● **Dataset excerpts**
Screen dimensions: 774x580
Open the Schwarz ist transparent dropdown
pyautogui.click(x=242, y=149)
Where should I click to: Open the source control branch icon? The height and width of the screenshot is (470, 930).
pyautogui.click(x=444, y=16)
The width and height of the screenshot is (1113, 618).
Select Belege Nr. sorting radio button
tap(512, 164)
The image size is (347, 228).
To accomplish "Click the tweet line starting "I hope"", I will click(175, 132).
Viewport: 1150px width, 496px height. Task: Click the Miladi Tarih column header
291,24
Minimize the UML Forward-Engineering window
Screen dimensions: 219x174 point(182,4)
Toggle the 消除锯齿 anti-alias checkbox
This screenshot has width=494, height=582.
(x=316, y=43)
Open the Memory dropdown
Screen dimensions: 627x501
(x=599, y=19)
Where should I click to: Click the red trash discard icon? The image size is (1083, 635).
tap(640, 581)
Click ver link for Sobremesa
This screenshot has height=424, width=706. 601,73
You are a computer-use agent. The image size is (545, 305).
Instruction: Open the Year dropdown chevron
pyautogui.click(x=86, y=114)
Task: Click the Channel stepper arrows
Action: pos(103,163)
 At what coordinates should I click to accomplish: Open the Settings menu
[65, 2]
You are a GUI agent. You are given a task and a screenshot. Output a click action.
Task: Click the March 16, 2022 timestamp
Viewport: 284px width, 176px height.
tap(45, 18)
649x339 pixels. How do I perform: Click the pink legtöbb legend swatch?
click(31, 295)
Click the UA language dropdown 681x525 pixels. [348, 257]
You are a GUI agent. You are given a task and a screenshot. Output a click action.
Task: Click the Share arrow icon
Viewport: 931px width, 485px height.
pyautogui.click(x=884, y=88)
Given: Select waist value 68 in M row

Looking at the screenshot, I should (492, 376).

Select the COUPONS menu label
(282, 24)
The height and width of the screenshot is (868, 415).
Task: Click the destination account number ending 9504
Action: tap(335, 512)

● **What you are asked to do**
Each record must be repeated exactly as it is.

● **Result below**
Screen dimensions: 774x580
Open the Schwarz ist transparent dropdown
pyautogui.click(x=242, y=149)
Where should I click to: Open the source control branch icon? The height and width of the screenshot is (470, 930).
pyautogui.click(x=444, y=16)
The width and height of the screenshot is (1113, 618).
Select Belege Nr. sorting radio button
tap(512, 164)
The image size is (347, 228).
To accomplish "Click the tweet line starting "I hope"", I will click(175, 132).
Viewport: 1150px width, 496px height. Task: Click the Miladi Tarih column header
291,24
Minimize the UML Forward-Engineering window
Screen dimensions: 219x174 point(182,4)
Toggle the 消除锯齿 anti-alias checkbox
This screenshot has width=494, height=582.
(x=316, y=43)
Open the Memory dropdown
Screen dimensions: 627x501
(x=599, y=19)
Where should I click to: Click the red trash discard icon? The image size is (1083, 635).
tap(640, 581)
Click ver link for Sobremesa
This screenshot has height=424, width=706. 601,73
You are a computer-use agent. The image size is (545, 305).
Instruction: Open the Year dropdown chevron
pyautogui.click(x=86, y=114)
Task: Click the Channel stepper arrows
Action: pos(103,163)
 At what coordinates should I click to accomplish: Open the Settings menu
[65, 2]
You are a GUI agent. You are given a task and a screenshot. Output a click action.
Task: Click the March 16, 2022 timestamp
Viewport: 284px width, 176px height.
tap(45, 18)
649x339 pixels. How do I perform: Click the pink legtöbb legend swatch?
click(31, 295)
Click the UA language dropdown 681x525 pixels. [348, 257]
You are a GUI agent. You are given a task and a screenshot. Output a click action.
Task: Click the Share arrow icon
Viewport: 931px width, 485px height.
pyautogui.click(x=884, y=88)
Given: Select waist value 68 in M row

Looking at the screenshot, I should (492, 376).

Select the COUPONS menu label
(282, 24)
The height and width of the screenshot is (868, 415).
Task: Click the destination account number ending 9504
Action: tap(335, 512)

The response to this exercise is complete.